Le chant du grillon m’a rappelé l’œuvre frémissante d’André Masson, peintre des grâces et des violences de la nature, dont la rayonnante imagination réinventa sans souci sentimental et anthropomorphique, le règne des insectes ; exprima leur âme forcenée, leur joie ardente et colorée.
« Une mythologie des insectes », Action, n° 53, vendredi 7 septembre 1945, p. 8.
Mon petit appartement de Paris est situé au troisième étage – le dernier – d’une vieille maison délabrée du temps de Henri IV. Par-dessus les toits de tuiles anciennes et des cimes d’arbres qui paraissent poussés dans les pierres mêmes des logis, crevant les toits, plutôt que dans les jardins invisibles, j’aperçois la coupole du Panthéon. Deux de mes trois pièces (il y a encore une petite cuisine) ont chacune plusieurs fenêtres qui se touchent. Lorsque j’eus la chance de trouver ce logis, il y a quelques années, j’entrepris d’arracher des murs les papiers défraîchis qui les recouvraient. Ce fut un travail assez pénible (auquel je m’employais solitaire pendant plusieurs jours), car lorsqu’après avoir mouillé le papier, je parvenais à le décoller, un autre m’attendait par-dessous. Parfois j’arrachais en même temps plusieurs couches, mais je trouvais toujours un plus ancien papier. C’était toute l’histoire de cet art ornemental que je devais remonter, et à la fin de la première journée, j’arrivais au xviiie siècle. Parfois j’avais l’impression de me promener à travers de petits jardins successifs et superposés, comme dans une Arabie sentimentale, plutôt des fantômes de jardins décolorés qui auraient longtemps dormi tout entiers dans une vieille lettre d’amour et qui sentaient non la moisissure mais un long sommeil, bien qu’entre les papiers fleuris apparaissaient souvent des lambeaux de grandes décorations rayées comme les colonnes polychromées d’un vieux temple en partie détruit, ou les montants d’un théâtre pourpre et doré. Comme je m’enfonçais ainsi, vers la naissance de mes murs, j’ai conversé – seulement sur le ton de la plus charmante comédie – avec maints personnages, et quand j’y songe, voilà quels furent mes premiers visiteurs.

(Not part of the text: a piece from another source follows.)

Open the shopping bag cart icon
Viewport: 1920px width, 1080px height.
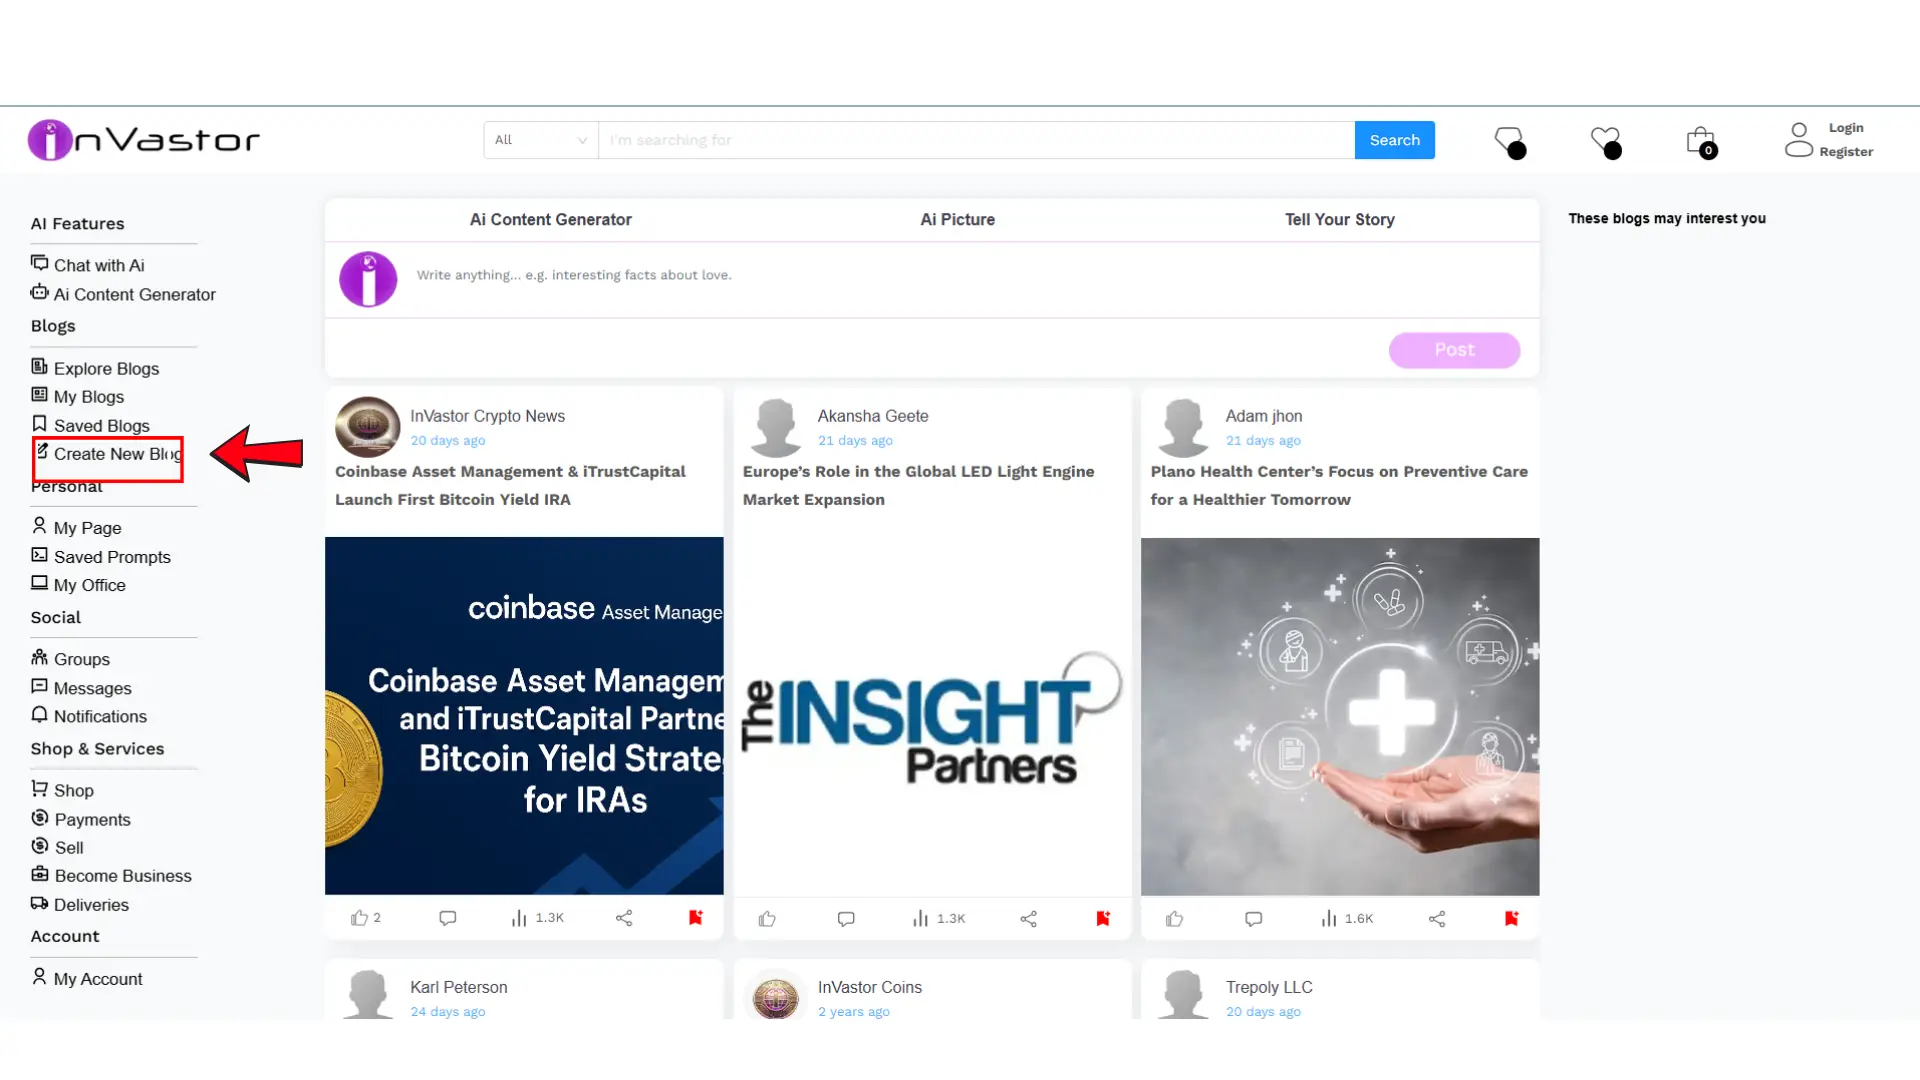[1700, 141]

« Visiteurs et chantiers », Contes et récits, Gallimard, 1973, p. 133-134.
Un cadeau ! Je ne puis même pas dire ce que c’est : une opération de magie. C’est la seule magie qui nous reste, mais qu’aucune raison ne pourra tuer. Et peut-être est-ce cela, la poésie, Nisé, inventer un cadeau qui te suscite et te contienne, et tout ce que nous avons vécu ensemble dans ce vaste monde qu’il évoque et renouvelle, car si tu donnes, le monde est beau, ou le devient, valant la peine d’être donné. Cette recherche, plus difficile que celle du mérou, parce que l’enjeu m’en apparaissait plus vital, me procurait autant de joie que d’anxiété, car si le choix n’était pas fait avant Murcie où je retrouverais ainsi Nisé, si Nisé n’était pas touchée en un temps que je ne pouvais calculer mais qui devait être tragiquement limité, la vie allait perdre son sens, l’amour serait dépossédé ; j’aurais capitulé devant le vide engloutissant.
Cependant les doigts fuselés dorés de la lumière coulés par le châle déchiré des pins me suggérèrent de remplacer celui qu’avait perdu Nisé, et ce choix, bien qu’il ne me satisfît pas entièrement, calma mon agitation. Je déployais sur mes genoux la souple dentelle, les fleurs de la nuit, indestructibles. Le châle se suspendait au ciel ; le monde s’y reposait de sa longue aventure ; le soleil s’y berçait comme dans son hamac.
La chasse au mérou, Gallimard, 1963, p. 99-100.